2.  This hearing, scheduled under s 34A of the High Court Ordinance, is to determine if judges, who are full members (“members”) of the Jockey Club and/or the Cricket Club, should recuse themselves from hearing the appeal.

This is a great point.  Kudos to the two barristers who gave it a go.

3.  It is fair to point out that a significant percentage of judges of the High Court and above are members of the Jockey Club.  If judges, who are members of the Jockey Club, were to recuse themselves from hearing the appeal, it will be difficult to have a panel of judges to hear the appeal, both in the Court of Appeal and if the matter does not end there, in the Court of Final Appeal.

But this won’t affect the court’s conclusion. At all.  I mean it would be slightly ironic if there was a certain victim – in this case a rich powerful victim like the Jockey Club, who could never get justice because no senior judge could ever hear the case.

4.  Nevertheless, the question has to be resolved as a matter of law, whatever difficulty or inconvenience that it may lead to.

This is reassuring.  I wasn’t sure that’s what Judges did, but the crisis has been resolved.  They resolve questions according to the law, without regard to difficulty or inconvenience.

And so on to the heart of the matter:

15.  Whilst the Jockey Club can be said to have a pecuniary and non-pecuniary interest in the outcome of the appeal by reason of the restitution order and its decision to expel the appellant, although the pecuniary interest is of little tangible value, members of the Jockey Club cannot be said to have such an interest.

16.  Members of the Jockey Club pay a fixed monthly subscription fee for the privilege of enjoying the recreational facilities it provides. Members of the Jockey Club, not being stewards and/or voting members, do not take part in its management and could not be said to have any common interest with the Jockey Club relating to the outcome of this appeal.

17.  The suggestion that a judge, who is a member of the Jockey Club, sitting in judgment of this appeal, is a judge of his own cause is unfounded.

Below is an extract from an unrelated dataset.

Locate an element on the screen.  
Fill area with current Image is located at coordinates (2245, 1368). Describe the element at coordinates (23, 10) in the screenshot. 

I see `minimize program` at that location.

Members of the Jockey Club, in my view, do not any direct or indirect interest, pecuniary or otherwise, in the outcome of the appeal.

18.  A fair-minded and informed member of the public would not have any reasonable apprehension or suspicion that judges, who are members of the Jockey Club, might have been biased against the appellant.

And the answer is…..

20.  In my view, the appellant’s right to a fair hearing by an independent and impartial tribunal established by law will not be violated if the appeal is heard by judges who are members of the Jockey Club. The objection raised by the appellant is not a valid one.

Of course I guess the more interesting question would be if Yeung JA was himself a member of the Jockey Club, as then he would definitely be sitting in his own case – the case of all judges who are members of the Jockey Club eligible to hear this case in the Court of Appeal or the Court of Final Appeal.